◆ **The problem**:
Write out only the lines from the line that holds "This screenshot has height=516, width=977." to the end of the listing below, inclusive, with the pictures omitted.

◆ **Exercise data**:
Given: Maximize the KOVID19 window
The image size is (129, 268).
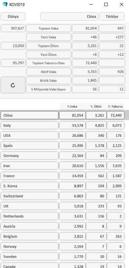Looking at the screenshot, I should 106,4.
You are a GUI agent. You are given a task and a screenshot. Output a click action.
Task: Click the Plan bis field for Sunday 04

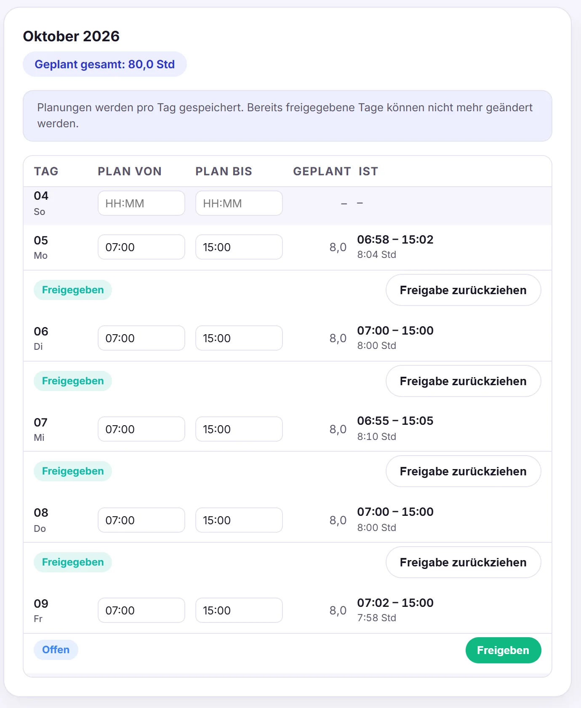point(239,203)
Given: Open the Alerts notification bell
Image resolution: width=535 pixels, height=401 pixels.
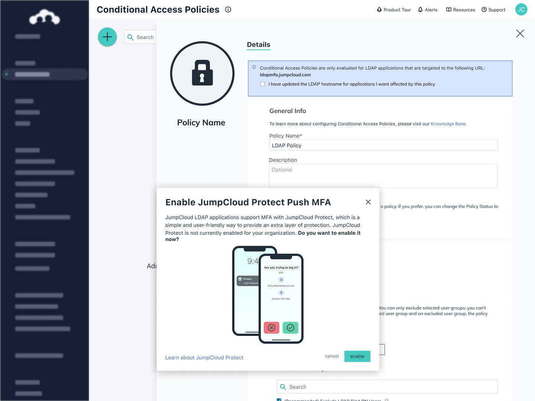Looking at the screenshot, I should pos(420,9).
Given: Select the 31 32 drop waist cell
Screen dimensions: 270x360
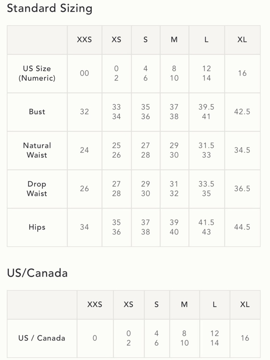Looking at the screenshot, I should (x=174, y=189).
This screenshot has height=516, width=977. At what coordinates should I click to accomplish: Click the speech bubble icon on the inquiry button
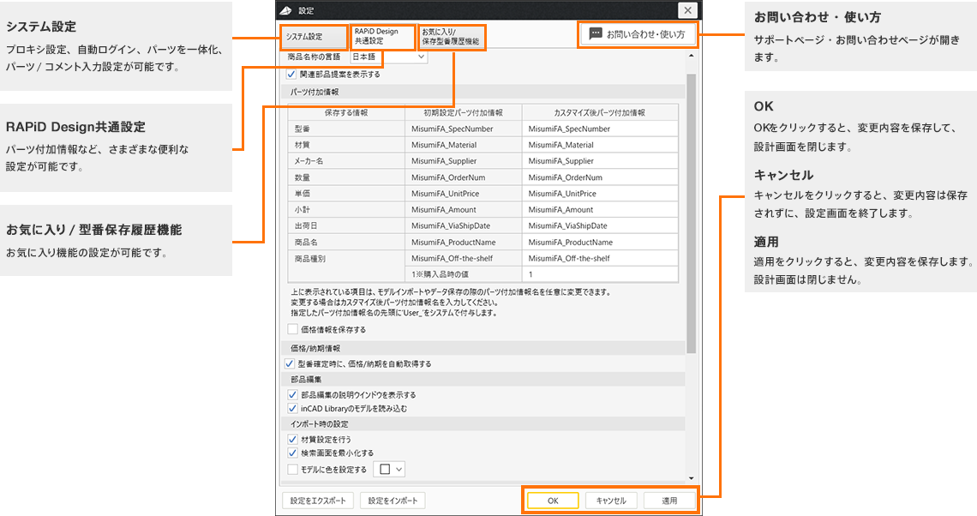tap(595, 33)
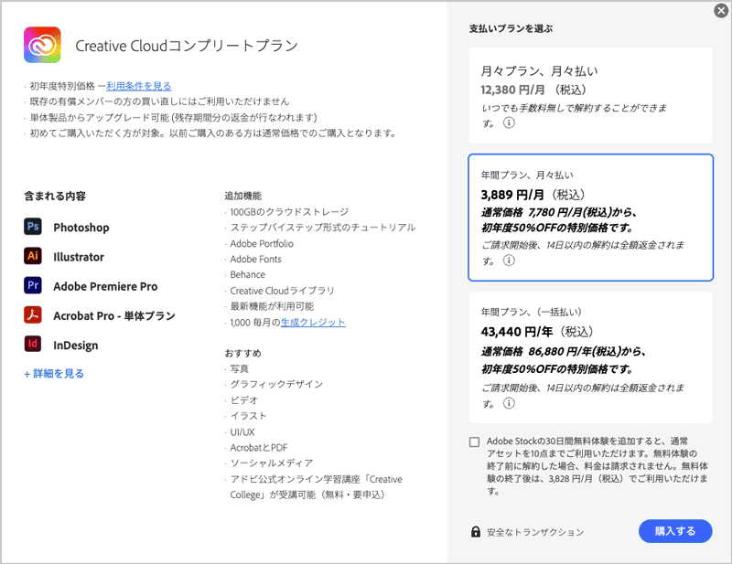This screenshot has height=564, width=732.
Task: Click the Acrobat Pro app icon
Action: click(31, 315)
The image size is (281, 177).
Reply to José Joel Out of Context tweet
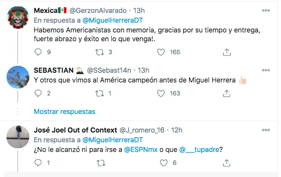[x=38, y=163]
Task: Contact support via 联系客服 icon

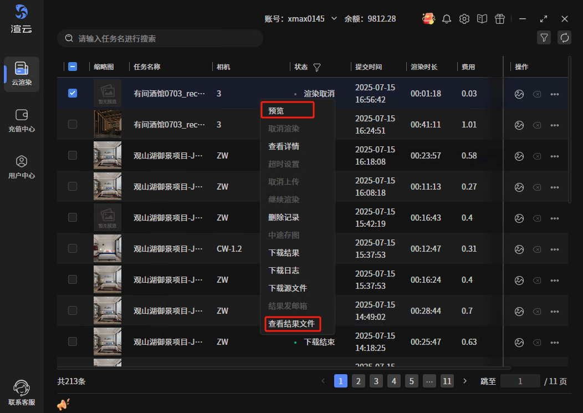Action: tap(22, 392)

◆ **Response to the exercise**:
This screenshot has height=516, width=977. At what coordinates should I click to accomplish: Click the speech bubble icon on the inquiry button
tap(595, 33)
This screenshot has height=564, width=732.
Task: Click the Acrobat Pro app icon
Action: click(31, 315)
The image size is (281, 177).
Reply to José Joel Out of Context tweet
[x=38, y=163]
Task: Contact support via 联系客服 icon

Action: tap(22, 392)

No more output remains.